Collection entries —
— BEGIN —

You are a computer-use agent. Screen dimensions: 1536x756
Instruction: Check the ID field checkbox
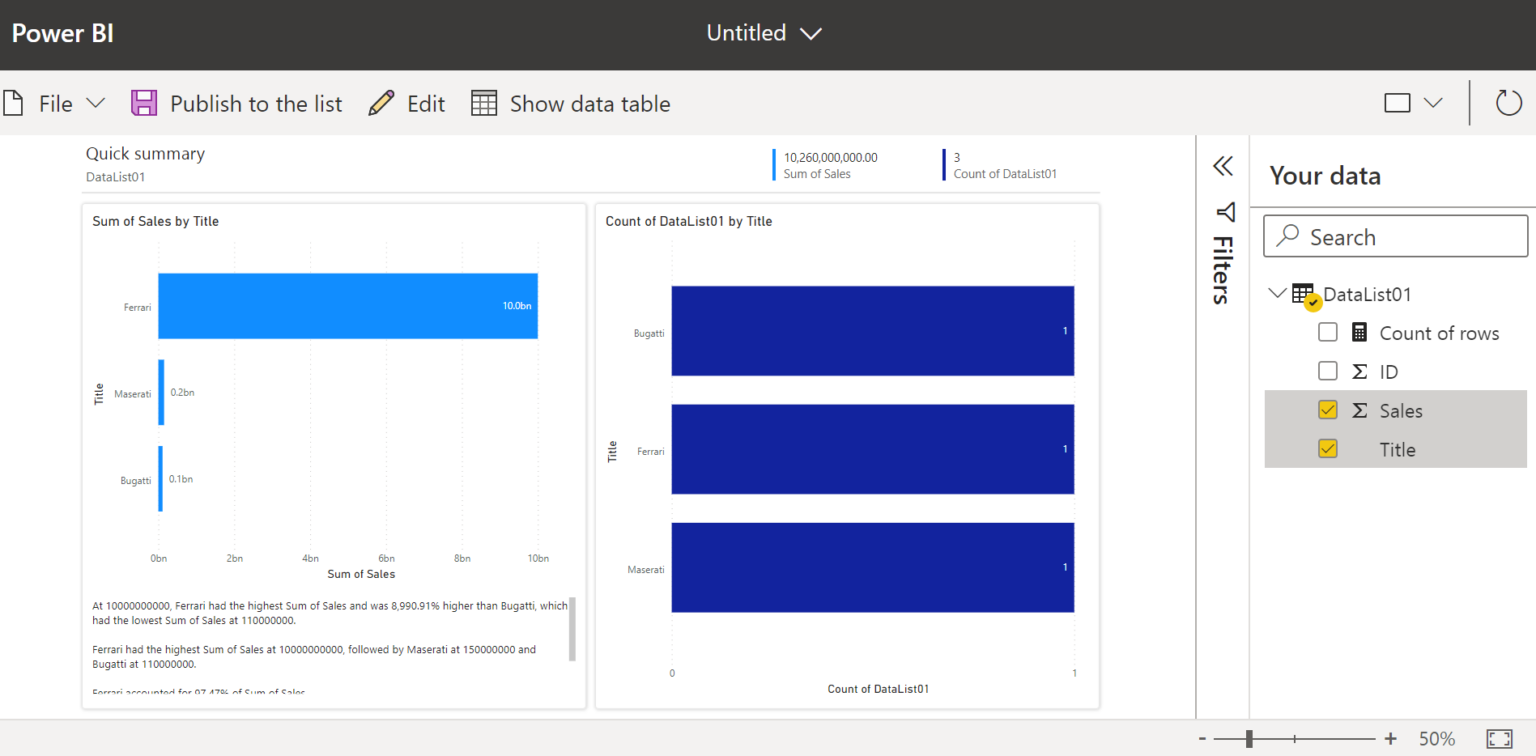[x=1328, y=371]
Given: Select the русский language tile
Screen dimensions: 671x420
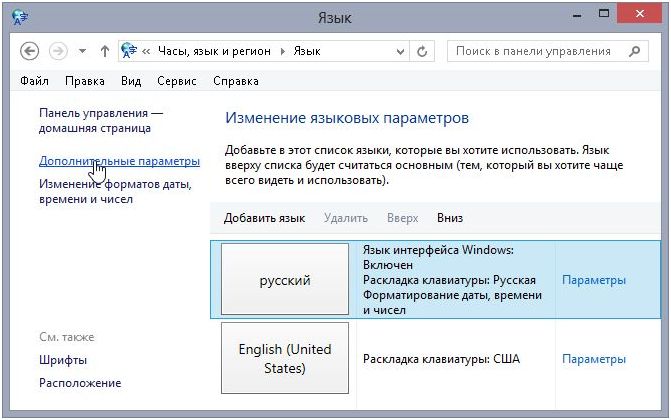Looking at the screenshot, I should pyautogui.click(x=285, y=280).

— END —

Rewrite all the rows with every "Screen dimensions" changed to "Display size" and everything else kept the same. Leave the pictures out.

CORRECT OUTPUT —
You are a computer-use agent. Display size: 1536x756
Instruction: Check the ID field checkbox
[x=1328, y=371]
Given: Select the русский language tile
Display size: 671x420
Looking at the screenshot, I should pyautogui.click(x=285, y=280).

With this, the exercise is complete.